[BEGIN PROVIDED TEXT]

“I’ll probably just burst into tears,” says Jonah Hauer-King with commendable frankness. “It will be such a powerful moment. I can’t wait.”
His tone is light but I can still feel the weight of his words. I’m sitting with Hauer-King in a Camden pub on a grey Wednesday afternoon. The following Tuesday, the 28-year-old actor will head to Bafta for the premiere of his new Sky drama The Tattooist of Auschwitz; he plays Lali Sokolov, Holocaust survivor and titular tattooist.
The rest of the cast and crew will be there, along with author Heather Morris from whose bestselling novel the series is adapted. Also present will be Gary Solokov, the son of Lali and his wife Gita. It is the prospect of meeting Gary for the first time that promises to move Hauer-King to tears.
I first met Hauer-King last year to discuss his role as Prince Eric in The Little Mermaid. It was one of those Zoom interviews that didn’t feel like a Zoom interview; Hauer-King was such relaxed and engaging company, we might have been speaking across a pub table rather than through a screen. He had just finished filming The Tattooist of Auschwitz and I promised myself – and his PR – that we would get him on the front cover when the series was released. A year later and here we are.
We arrange to meet outside a coffee shop. It’s a grey, wet afternoon in Camden Town. A man is breakdancing to Taylor Swift outside the Tube station; another man insists we all accept Jesus Christ into our lives. More people are paying attention to the breakdancer.

[END PROVIDED TEXT]
[BEGIN PROVIDED MATERIAL]

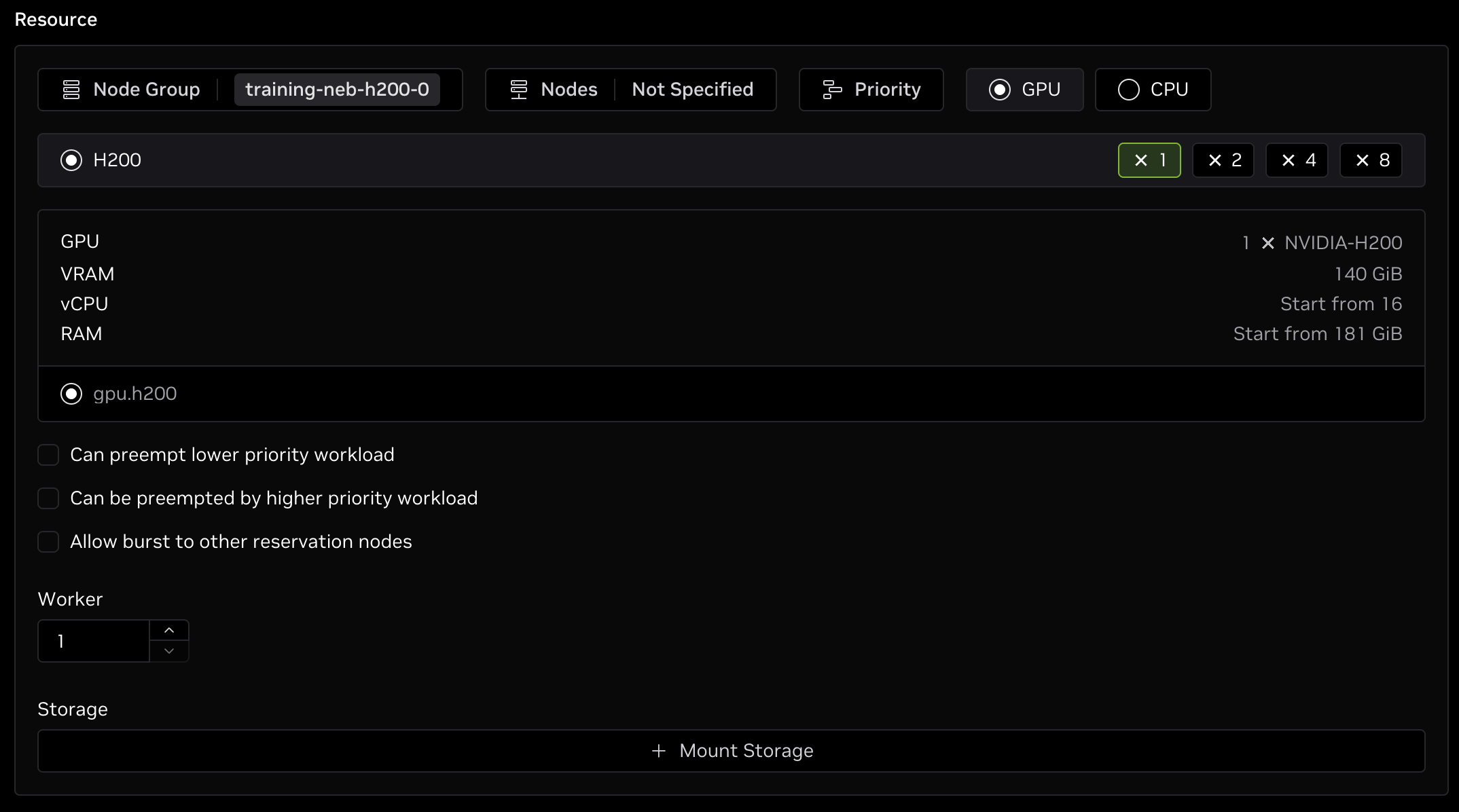The image size is (1459, 812).
Task: Enable Can be preempted by higher priority workload
Action: coord(48,498)
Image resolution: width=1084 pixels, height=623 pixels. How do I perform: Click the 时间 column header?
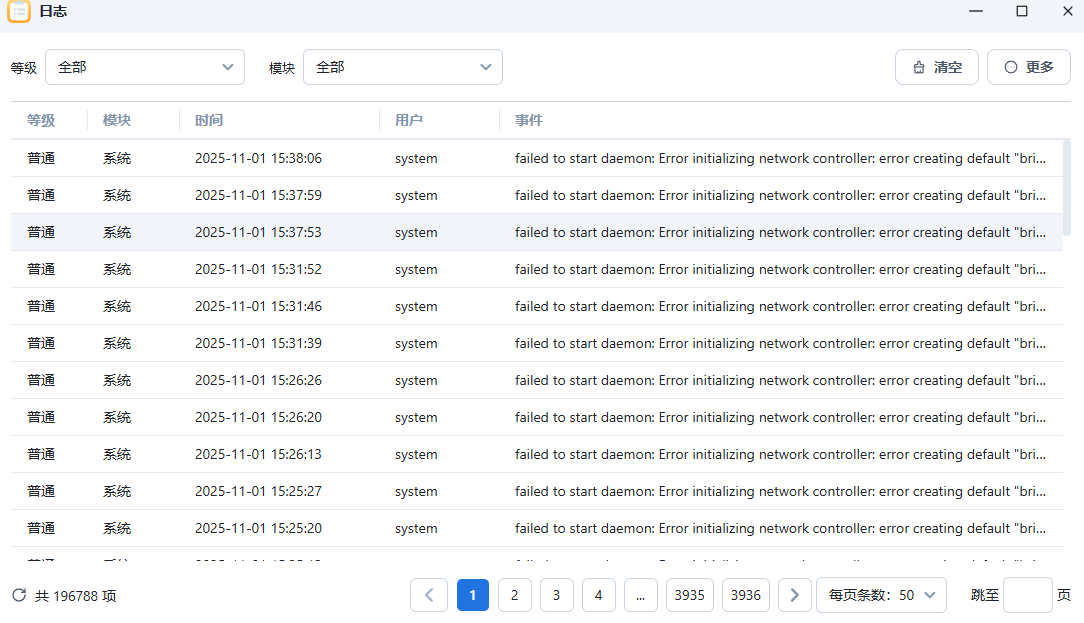click(208, 120)
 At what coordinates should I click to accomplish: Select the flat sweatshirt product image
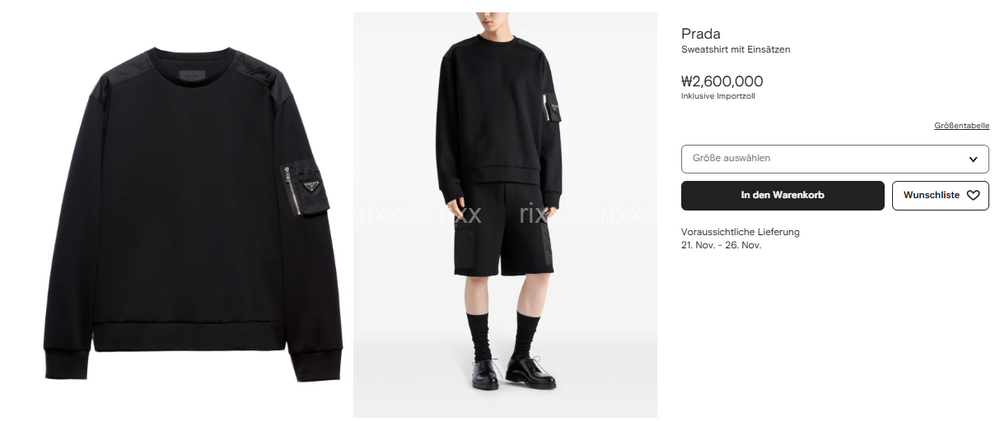click(x=193, y=214)
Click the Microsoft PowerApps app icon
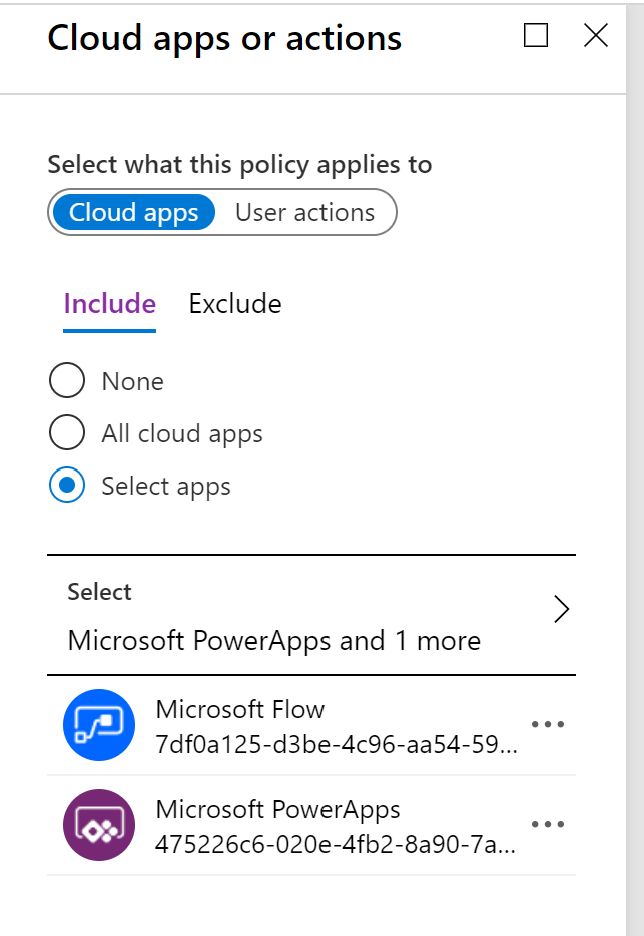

[END PROVIDED MATERIAL]

DIRECTIVES:
[a] Reproduce the passage of the Hauer-King interview from "The rest of" up to and including "here we are.".
[b] Answer these questions using the Hauer-King interview:
(i) How old is Hauer-King?
(ii) Which role did he play in The Little Mermaid?
(iii) Whose music is the man outside the Tube station breakdancing to?
[c] Pick up the Hauer-King interview after its final sentence and carry it on.
The items play no part in what you are asked to do.

OUTPUTS BY TASK:
[a]
The rest of the cast and crew will be there, along with author Heather Morris from whose bestselling novel the series is adapted. Also present will be Gary Solokov, the son of Lali and his wife Gita. It is the prospect of meeting Gary for the first time that promises to move Hauer-King to tears.
I first met Hauer-King last year to discuss his role as Prince Eric in The Little Mermaid. It was one of those Zoom interviews that didn’t feel like a Zoom interview; Hauer-King was such relaxed and engaging company, we might have been speaking across a pub table rather than through a screen. He had just finished filming The Tattooist of Auschwitz and I promised myself – and his PR – that we would get him on the front cover when the series was released. A year later and here we are.

[b]
(i) He is 28.
(ii) He played Prince Eric.
(iii) He is breakdancing to Taylor Swift.

[c]
The coffee shop is one of those tiny independents and I wait for Hauer-King outside in the mizzle. Since we last spoke, he has starred in one of the biggest films of 2023 and accumulated a dedicated online following. How, I ponder, will this fame manifest itself? Will he pull up in a limo sporting a fake beard and oversized sunnies? Will he stagger out of The Dublin Castle across the road?
Neither, obviously. He arrives on foot, wearing a hoodie and a broad grin. He’s taller than I expected, 6ft 2in at least, and his black curls, ringed fingers and wiry physique make him resemble the lead singer of an indie rock band. He used to be the lead singer of an indie rock band, Rova – a moniker inspired by his red Rover beanie baby. (Past band names included Kaituma and Foxglove.) Tonight, however, he’s off to watch his beloved Arsenal rather than raising the roof at the Roundhouse.
We consider strolling into Regent’s Park, glance at the sky and decide indoors has a lot going for it in April. Hauer-King suggests the Spread Eagle, a very smart gastropub down the street. North London is his stomping ground: he grew up in Islington, lives in Camden and pilgrimages to Highbury whenever possible. At the pub, we order coffee, green tea – those indie rocker days are behind him – and treat ourselves to a window table. Again, I half expect Hauer-King to request a secluded spot in the corner but apparently his fame has proved remarkably unintrusive.
“Personally, not too much has changed,” he says of life since The Little Mermaid. “People come up to me and say they like the film but I haven’t had to change anything I can do. I still live my life the same way.”
His father Jeremy King is a legendary restaurateur who has owned the likes of Le Caprice, The Wolseley, and The Delaunay – a teenage Jonah used to wait tables at Brasserie Zedel. His mother Debra Hauer is a producer turned existential psychotherapist. One sister, Hannah, is a theatre director; the other, Margot, is CCO for SillyFace, a marketing company co-founded by Idris Elba.
Life is busy. He recently returned from America after filming The Threesome, a romantic comedy with Zoey Deutch and Ruby Cruz. He has been spotted on the set of Doctor Who and cast in the upcoming historical epic William Tell. Tomorrow, he will travel to a studio in Haggerston for this cover shoot, where he treats every member of the crew like an old friend.
In the pub, we spend a few minutes catching up on the past year. We pour out some refreshments. And then we journey back in time, to Auschwitz.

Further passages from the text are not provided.